Text extract:

* * * * *

In Order to meet the 1.5°C temperature increase goal set out in the Paris Agreement, global carbon emissions must reach net zero around mid-century. But, what exactly does net zero mean?
The term is central to climate negotiations and is increasingly a part of our everyday lexicon when talking about climate change. Whereas some stress that net zero is all about reducing emissions as much as possible, others emphasise its link to the removal of harmful gasses from the atmosphere. This has led to a heated debate on which aspect should be prioritised and the implications of over-reliance on carbon removal.
What is certain is that although some sectors of the economy can aspire to function on absolute zero emissions others – such as agriculture, construction or aviation for example – will inevitably continue to emit climate altering gasses for the foreseeable future.
The net zero concept takes this into account by acknowledging the possibility of achieving negative emissions – and hence removing excess amounts from the atmosphere – through a variety of strategies, whilst continuing to emphasise the need to lower emissions as much as possible.
“Negative emissions is a central part of net zero because certain emissions have to be compensated. However, the number one priority must be lowering emissions. Compensating for whatever excess we generate can’t be a substitute for reducing emissions, it has to be a parallel action,” explains CMCC researcher Lucia Perugini.

* * * * *

Exercises to complete:
**A)** In the net zero passage, by roughly when must global carbon emissions reach net zero to meet the 1.5°C goal of the Paris Agreement?
**B)** Write the next part of the net zero passage, picking up right after its final sentence.
The listing that comes after the net zero passage plays no part in this work.

Available data:
* * * * *

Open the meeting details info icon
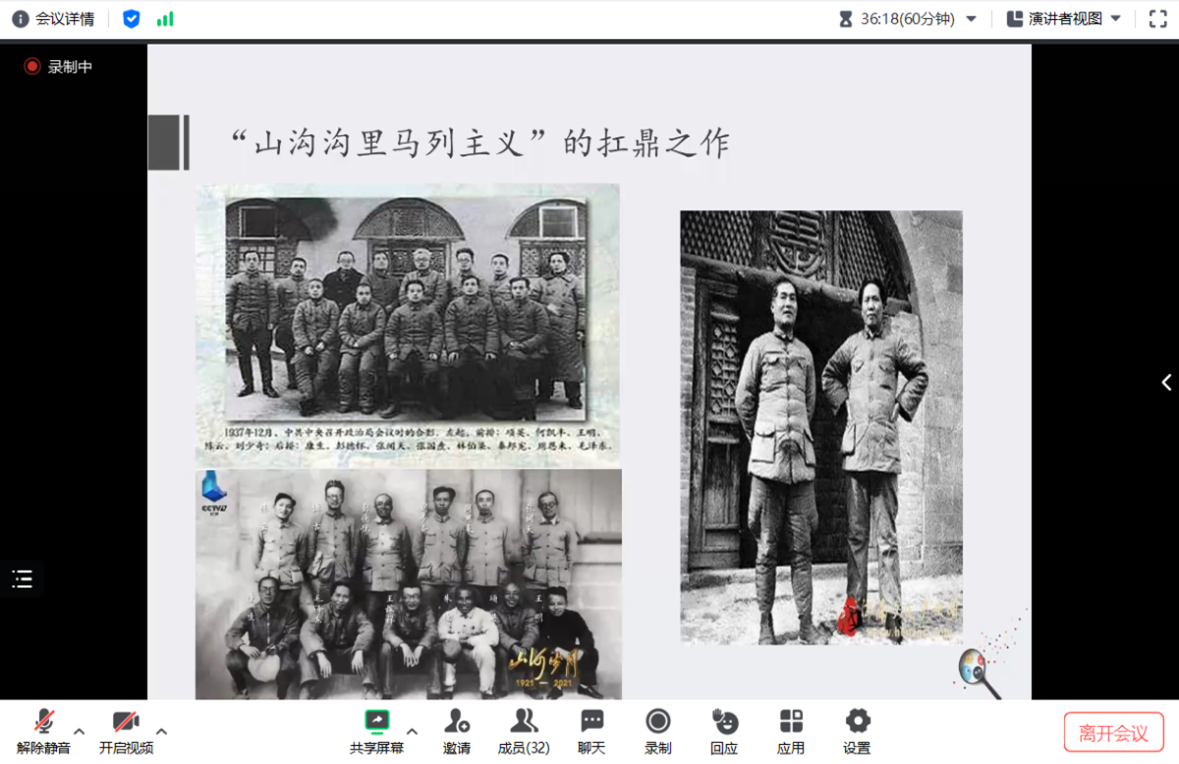 pos(20,19)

* * * * *

Results:
**A)** Around mid-century.

**B)**
However, between 2008 and 2018 alone, global carbon dioxide (C02) emissions, the main gas responsible for global warming, increased by 12% following a trend that has seen the levels of C02 found in the atmosphere increase by over 60% since 1992.
So, how can we reach net zero in the coming decades if emissions continue to rise unabated? Policymakers are increasingly turning their attention to carbon removal strategies.
Carbon removal is achieved through a variety of methods that can be broken down into two groups: land-based approaches (such as restoring forests and boosting soil uptake of carbon) and technological approaches (such as direct air capture and storage or mineralization).
Net-zero implies a reduction of net emissions by reducing energy demand, decarbonising the energy system and removing carbon dioxide from the atmosphere
Harnessing the potential of both these methods is central to the net zero pledges being made by policymakers around the globe and goes hand in hand with reaching the Paris Agreement objectives.
What is net zero
In simple terms, net zero refers to the balance between the amount of greenhouse gas produced and the amount removed from the atmosphere. This doesn’t necessarily mean eliminating all greenhouse gas emissions but rather balancing any residual and inevitable ones with an equivalent uptake.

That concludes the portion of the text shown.